TEXT

Constant Stress: Overload Until the Body Goes On Strike

Nowadays stress is unavoidable. In a world that is turning faster and faster, stress is often a permanent condition. This has some serious health consequences.

Stress is something very personal. Everyone reacts differently to it. Stress symptoms can therefore be divided into four categories: physical symptoms (tremors, tension), intellectual symptoms (lack of concentration, delayed reaction times) psychological symptoms (panic, depression) and behavioral changes (increased consumption of alcohol / caffeine, changes in eating habits). These symptoms can occur in many different variations and combinations.

Stress itself is basically not negative. It challenges us, sharpens our senses and often makes for good performance. If stress becomes a permanent condition though, it makes you sick.

What happens in the body during stressful periods?

Stress arises when the senses signal the brain that the body is in danger. Then, various substances are released in the body, including the hormones adrenaline and cortisol.

This has multiple effects: blood pressure and blood sugar levels rise, as do breathing and heart rate. In addition, the pupils dilate. In short, energy is released and the body operates in full swing. Biologically, this makes sense because in earlier days stress was used to help us survive dangerous situations, usually situations of fight or flight.

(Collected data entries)

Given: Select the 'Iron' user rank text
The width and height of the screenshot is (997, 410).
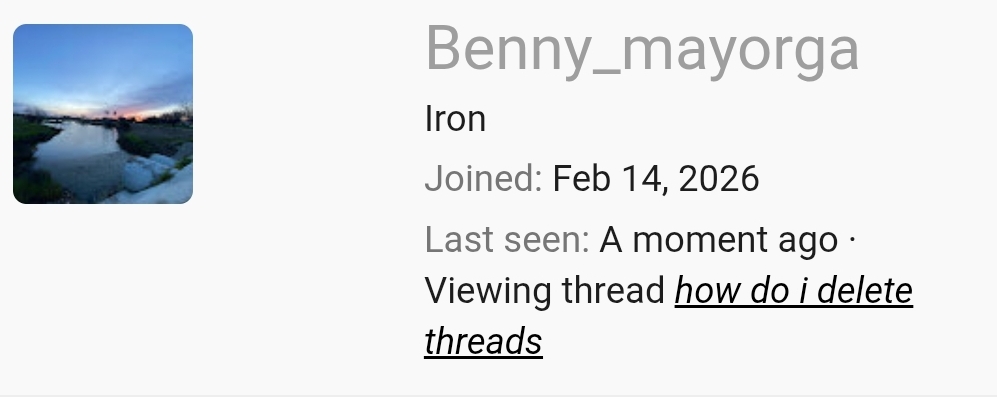Looking at the screenshot, I should pos(455,119).
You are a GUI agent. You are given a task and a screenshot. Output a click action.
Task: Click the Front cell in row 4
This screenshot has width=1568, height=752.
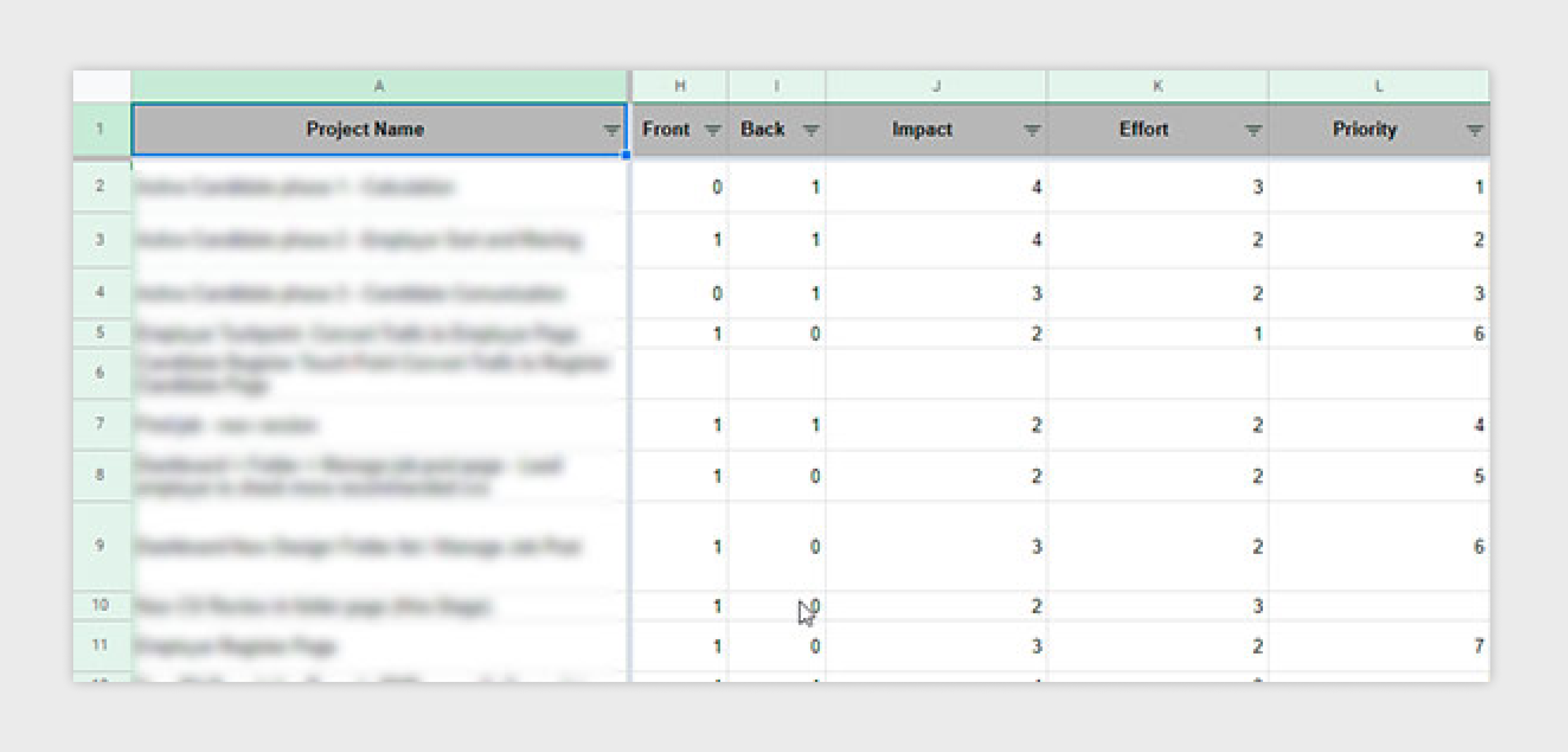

THINGS TO DO
[A] Set down the text on stress from "What happens in the" to "adrenaline and cortisol.".
[B] Answer these questions using the text on stress:
(i) Into how many categories can stress symptoms be divided?
(ii) Which two hormones does it name as being released in the body?
(iii) What happens to the pupils?
The items are separate from the text on stress.

ANSWERS BELOW
[A]
What happens in the body during stressful periods?

Stress arises when the senses signal the brain that the body is in danger. Then, various substances are released in the body, including the hormones adrenaline and cortisol.

[B]
(i) Four
(ii) Adrenaline and cortisol
(iii) They dilate.